On the Cusp

I am generally pretty good at knowing when to give up, quit, iterate, pivot and restart. I try my best to distance my ego / emotions from decision making such that I make the soundest/clearest choice possible.

But every once in a while, I seriously question whether or not I am sitting on the cusp of something great and perhaps I am thinking of pulling the plug too quickly.

Surely you can empathize with this feeling.

Do I quit now? Or hold off for 2 more weeks?

Do I meet up with this person? Or is enough enough?

Learning to figure out whether or not I am on the “cusp” of something important/pivotal is, to me, an important skill. I think there are many things that I spend tons of time on, hoping they will work out one day, that I should have quit years ago. Those are often obvious in hindsight. It is easy to see blatant failures in the sense that projects fail, friendships fall apart, etc.

What are harder to see, for me, are those scenarios where you stop pursuing something and never really find out what “would have happened.”

This applies both to my professional and personal worlds. I look back on my years, and rarely do I ask myself…

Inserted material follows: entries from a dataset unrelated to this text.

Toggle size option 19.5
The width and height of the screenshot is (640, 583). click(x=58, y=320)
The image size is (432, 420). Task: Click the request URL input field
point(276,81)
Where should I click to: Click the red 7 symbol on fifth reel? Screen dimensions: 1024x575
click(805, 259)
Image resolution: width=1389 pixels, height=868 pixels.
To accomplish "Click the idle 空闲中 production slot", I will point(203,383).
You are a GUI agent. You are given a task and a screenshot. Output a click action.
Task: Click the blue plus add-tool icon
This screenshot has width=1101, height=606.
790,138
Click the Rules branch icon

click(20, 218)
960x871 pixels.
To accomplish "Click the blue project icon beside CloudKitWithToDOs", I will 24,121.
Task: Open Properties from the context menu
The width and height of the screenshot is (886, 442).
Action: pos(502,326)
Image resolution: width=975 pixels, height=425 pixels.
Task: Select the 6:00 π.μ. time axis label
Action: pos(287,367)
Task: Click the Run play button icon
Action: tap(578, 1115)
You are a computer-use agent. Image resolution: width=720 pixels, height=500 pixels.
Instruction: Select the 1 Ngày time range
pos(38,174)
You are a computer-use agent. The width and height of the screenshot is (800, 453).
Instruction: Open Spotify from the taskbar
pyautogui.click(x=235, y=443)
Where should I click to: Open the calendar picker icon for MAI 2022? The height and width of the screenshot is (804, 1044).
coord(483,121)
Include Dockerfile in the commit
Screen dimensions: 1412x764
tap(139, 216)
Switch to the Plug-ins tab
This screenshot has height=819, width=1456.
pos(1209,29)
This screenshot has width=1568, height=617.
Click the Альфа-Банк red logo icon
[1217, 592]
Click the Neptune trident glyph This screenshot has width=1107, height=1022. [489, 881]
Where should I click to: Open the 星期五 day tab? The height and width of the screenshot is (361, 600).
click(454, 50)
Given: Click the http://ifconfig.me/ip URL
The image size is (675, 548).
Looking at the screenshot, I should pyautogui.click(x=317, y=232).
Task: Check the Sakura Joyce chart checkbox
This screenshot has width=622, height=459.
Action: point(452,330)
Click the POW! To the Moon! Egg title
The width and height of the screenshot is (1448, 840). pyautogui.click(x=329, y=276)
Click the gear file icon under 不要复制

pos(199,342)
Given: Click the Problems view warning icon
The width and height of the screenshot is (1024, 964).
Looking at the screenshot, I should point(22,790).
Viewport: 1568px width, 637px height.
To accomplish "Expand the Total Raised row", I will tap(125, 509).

What would have happened if I…continued going to the gym more? Practiced more basketball? Etc.

The what-if game could become a distracting rabbit-hole, one that leads to depressing thoughts of anxiety and regret. That is unhealthy. I do not really regret much in life, if anything at all, so that is not what I am trying to communicate in this essay.

What I am trying to say is that understanding / feeling out whether or not you are on the cusp of something important is a real and tangible skill…

Is it instinct? Is it gut?

Quitting is not a failure. Indeed, quitting slowly is a bigger failure than quitting quickly. 

The sooner you get out of bad situations, the better (generally).

But when do you figure out if things are going to turn the corner? How close are we to the next chapter? How much longer do we have to hold on? Is the grind coming to an end?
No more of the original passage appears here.